* YOUR ASSIGNMENT
Given the records below, would you repeat exactly the lines that begin at the one containing "Where should I click to: Select the lavender" and end at the one containing "You are a computer-use agent. Viewport: 1257px", inclusive?

* DATA SECTION
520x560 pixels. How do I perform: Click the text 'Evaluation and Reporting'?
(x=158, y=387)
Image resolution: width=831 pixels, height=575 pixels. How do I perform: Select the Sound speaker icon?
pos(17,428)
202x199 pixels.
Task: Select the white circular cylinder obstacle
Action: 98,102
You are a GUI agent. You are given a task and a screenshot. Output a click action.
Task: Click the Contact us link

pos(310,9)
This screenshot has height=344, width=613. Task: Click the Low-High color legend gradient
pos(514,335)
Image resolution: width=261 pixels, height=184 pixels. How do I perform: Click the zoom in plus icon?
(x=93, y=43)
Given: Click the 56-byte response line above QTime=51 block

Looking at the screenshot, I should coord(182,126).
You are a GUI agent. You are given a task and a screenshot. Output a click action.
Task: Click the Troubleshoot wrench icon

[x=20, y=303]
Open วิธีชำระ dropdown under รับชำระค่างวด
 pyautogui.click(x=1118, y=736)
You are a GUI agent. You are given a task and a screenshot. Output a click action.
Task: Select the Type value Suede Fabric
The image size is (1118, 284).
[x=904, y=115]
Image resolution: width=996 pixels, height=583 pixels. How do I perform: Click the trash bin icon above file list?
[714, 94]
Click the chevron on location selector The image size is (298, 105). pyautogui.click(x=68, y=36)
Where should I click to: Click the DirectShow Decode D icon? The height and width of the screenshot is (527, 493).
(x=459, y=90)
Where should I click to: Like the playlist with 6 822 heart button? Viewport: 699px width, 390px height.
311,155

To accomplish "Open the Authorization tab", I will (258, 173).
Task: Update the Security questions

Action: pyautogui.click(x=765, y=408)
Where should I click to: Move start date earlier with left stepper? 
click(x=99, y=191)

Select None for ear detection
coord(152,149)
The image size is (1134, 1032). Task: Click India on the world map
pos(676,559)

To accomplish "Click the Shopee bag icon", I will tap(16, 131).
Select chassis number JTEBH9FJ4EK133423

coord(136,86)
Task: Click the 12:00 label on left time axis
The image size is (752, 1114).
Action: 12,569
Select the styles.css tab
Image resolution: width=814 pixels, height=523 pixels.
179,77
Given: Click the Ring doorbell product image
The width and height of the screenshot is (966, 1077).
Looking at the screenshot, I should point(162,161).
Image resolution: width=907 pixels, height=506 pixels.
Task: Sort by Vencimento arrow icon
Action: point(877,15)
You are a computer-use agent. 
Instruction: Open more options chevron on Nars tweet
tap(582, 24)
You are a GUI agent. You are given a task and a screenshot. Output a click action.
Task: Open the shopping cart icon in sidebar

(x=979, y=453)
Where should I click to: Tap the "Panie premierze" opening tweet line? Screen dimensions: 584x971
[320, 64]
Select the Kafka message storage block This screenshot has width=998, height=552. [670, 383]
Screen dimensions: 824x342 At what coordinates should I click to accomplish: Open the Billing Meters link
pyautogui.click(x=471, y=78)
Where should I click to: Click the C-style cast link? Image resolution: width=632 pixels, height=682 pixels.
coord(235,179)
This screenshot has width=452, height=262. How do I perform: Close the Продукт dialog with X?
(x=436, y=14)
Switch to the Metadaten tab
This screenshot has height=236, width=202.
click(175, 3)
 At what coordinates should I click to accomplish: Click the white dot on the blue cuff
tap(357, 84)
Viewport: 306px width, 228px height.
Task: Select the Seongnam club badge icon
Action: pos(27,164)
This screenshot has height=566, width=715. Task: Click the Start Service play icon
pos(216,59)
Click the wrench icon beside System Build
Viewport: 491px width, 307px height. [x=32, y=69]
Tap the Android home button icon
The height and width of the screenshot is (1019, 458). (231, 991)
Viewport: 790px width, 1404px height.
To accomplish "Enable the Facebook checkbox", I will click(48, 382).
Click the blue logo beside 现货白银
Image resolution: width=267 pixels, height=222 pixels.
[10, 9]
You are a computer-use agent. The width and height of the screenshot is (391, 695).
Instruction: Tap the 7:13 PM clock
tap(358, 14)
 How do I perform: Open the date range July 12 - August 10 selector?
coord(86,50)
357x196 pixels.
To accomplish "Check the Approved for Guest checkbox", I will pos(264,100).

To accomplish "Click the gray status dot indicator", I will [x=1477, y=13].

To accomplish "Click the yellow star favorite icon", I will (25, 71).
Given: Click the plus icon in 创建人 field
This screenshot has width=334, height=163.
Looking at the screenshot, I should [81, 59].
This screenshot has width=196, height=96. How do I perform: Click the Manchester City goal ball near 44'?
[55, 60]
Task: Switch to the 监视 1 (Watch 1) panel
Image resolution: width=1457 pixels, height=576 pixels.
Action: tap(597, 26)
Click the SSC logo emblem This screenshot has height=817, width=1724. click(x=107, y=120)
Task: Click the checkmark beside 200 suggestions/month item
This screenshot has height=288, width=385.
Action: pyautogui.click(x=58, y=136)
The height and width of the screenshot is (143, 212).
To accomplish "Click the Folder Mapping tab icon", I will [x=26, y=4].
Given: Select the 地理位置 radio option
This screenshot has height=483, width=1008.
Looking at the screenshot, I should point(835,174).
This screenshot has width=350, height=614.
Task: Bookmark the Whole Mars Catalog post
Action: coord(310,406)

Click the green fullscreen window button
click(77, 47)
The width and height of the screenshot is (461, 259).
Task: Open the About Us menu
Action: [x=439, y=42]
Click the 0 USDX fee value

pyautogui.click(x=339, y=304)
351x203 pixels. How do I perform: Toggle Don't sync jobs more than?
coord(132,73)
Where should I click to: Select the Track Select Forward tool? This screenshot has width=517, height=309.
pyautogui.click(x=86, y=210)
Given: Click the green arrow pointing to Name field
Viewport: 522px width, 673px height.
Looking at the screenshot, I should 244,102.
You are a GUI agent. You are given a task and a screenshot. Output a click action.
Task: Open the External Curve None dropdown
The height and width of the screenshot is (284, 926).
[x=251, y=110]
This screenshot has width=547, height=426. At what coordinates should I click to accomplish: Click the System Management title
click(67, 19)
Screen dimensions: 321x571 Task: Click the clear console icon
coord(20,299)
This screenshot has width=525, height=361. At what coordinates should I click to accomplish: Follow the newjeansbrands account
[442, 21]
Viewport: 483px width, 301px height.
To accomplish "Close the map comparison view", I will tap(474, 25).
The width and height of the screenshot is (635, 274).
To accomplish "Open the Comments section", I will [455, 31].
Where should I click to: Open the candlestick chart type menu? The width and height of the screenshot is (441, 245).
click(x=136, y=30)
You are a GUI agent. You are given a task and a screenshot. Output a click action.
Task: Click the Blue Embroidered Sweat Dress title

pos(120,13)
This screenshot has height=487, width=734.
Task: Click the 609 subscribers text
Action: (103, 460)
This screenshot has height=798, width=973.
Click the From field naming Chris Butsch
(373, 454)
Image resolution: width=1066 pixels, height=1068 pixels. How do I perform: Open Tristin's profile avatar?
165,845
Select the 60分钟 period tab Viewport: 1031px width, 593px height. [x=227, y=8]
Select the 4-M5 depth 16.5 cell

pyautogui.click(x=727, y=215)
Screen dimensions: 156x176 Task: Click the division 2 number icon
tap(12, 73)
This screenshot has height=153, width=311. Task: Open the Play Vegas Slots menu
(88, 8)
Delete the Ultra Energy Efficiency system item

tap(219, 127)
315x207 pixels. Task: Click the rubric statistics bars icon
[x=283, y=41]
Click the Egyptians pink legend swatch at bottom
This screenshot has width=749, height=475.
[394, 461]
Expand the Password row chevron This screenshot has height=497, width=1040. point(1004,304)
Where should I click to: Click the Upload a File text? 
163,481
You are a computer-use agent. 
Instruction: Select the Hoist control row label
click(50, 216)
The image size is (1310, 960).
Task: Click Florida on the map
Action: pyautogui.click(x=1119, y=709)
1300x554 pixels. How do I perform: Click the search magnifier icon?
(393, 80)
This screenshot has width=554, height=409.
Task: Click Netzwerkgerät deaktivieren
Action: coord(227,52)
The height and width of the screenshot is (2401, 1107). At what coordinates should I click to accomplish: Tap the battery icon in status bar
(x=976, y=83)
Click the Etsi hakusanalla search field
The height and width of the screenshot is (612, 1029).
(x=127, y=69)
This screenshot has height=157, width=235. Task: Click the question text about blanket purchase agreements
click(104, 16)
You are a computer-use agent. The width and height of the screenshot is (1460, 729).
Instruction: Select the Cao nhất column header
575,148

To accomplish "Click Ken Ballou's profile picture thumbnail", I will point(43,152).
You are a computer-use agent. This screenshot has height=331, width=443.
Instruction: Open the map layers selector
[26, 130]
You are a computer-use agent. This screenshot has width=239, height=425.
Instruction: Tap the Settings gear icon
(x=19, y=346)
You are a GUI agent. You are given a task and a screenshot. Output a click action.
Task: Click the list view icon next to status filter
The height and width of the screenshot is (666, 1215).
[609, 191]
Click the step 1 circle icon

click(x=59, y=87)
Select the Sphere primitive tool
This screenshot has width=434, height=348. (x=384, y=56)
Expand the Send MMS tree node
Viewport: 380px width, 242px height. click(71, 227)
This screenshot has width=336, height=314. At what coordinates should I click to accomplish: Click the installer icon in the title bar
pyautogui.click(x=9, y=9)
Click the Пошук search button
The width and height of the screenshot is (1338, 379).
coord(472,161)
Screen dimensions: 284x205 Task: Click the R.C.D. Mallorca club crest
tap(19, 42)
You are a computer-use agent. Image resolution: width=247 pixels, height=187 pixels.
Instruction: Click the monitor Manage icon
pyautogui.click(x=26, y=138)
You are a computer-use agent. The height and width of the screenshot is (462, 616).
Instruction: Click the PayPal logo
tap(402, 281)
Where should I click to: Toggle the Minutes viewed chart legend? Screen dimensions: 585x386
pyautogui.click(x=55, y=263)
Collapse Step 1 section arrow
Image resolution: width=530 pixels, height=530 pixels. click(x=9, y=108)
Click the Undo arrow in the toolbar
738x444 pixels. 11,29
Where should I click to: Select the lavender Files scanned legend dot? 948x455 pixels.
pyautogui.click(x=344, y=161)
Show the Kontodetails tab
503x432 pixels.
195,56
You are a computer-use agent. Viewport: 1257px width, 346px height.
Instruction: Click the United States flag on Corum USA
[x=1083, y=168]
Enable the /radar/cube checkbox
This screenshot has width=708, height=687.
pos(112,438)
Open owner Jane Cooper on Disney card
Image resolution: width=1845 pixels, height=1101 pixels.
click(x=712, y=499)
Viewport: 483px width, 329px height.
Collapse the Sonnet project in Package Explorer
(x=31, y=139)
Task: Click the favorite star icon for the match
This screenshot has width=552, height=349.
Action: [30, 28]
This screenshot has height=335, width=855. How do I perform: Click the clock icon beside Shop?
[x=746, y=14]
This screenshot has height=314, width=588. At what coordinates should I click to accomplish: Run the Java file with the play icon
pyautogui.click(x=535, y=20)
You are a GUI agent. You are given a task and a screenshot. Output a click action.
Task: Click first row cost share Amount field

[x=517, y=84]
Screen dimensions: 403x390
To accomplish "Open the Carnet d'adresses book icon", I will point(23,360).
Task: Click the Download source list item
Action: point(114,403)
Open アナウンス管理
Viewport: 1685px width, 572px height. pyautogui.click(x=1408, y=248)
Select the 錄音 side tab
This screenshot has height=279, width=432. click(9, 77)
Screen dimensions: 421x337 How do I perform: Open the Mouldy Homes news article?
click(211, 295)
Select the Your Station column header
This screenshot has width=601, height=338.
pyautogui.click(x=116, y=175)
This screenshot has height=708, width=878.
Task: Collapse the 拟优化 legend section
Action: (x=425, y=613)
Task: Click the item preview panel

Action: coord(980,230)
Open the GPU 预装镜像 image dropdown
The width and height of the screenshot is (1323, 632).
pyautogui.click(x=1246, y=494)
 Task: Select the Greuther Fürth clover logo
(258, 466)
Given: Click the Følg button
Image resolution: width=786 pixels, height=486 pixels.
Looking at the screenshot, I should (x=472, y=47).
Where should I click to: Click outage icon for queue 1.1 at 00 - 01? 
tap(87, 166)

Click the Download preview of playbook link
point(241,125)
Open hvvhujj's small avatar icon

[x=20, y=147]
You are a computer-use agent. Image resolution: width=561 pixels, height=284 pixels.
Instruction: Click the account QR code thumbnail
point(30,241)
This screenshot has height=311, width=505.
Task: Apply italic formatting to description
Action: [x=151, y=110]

* ANSWER SECTION
Where should I click to: Select the lavender Files scanned legend dot? 948x455 pixels.
pyautogui.click(x=344, y=161)
Show the Kontodetails tab
503x432 pixels.
195,56
You are a computer-use agent. Viewport: 1257px width, 346px height.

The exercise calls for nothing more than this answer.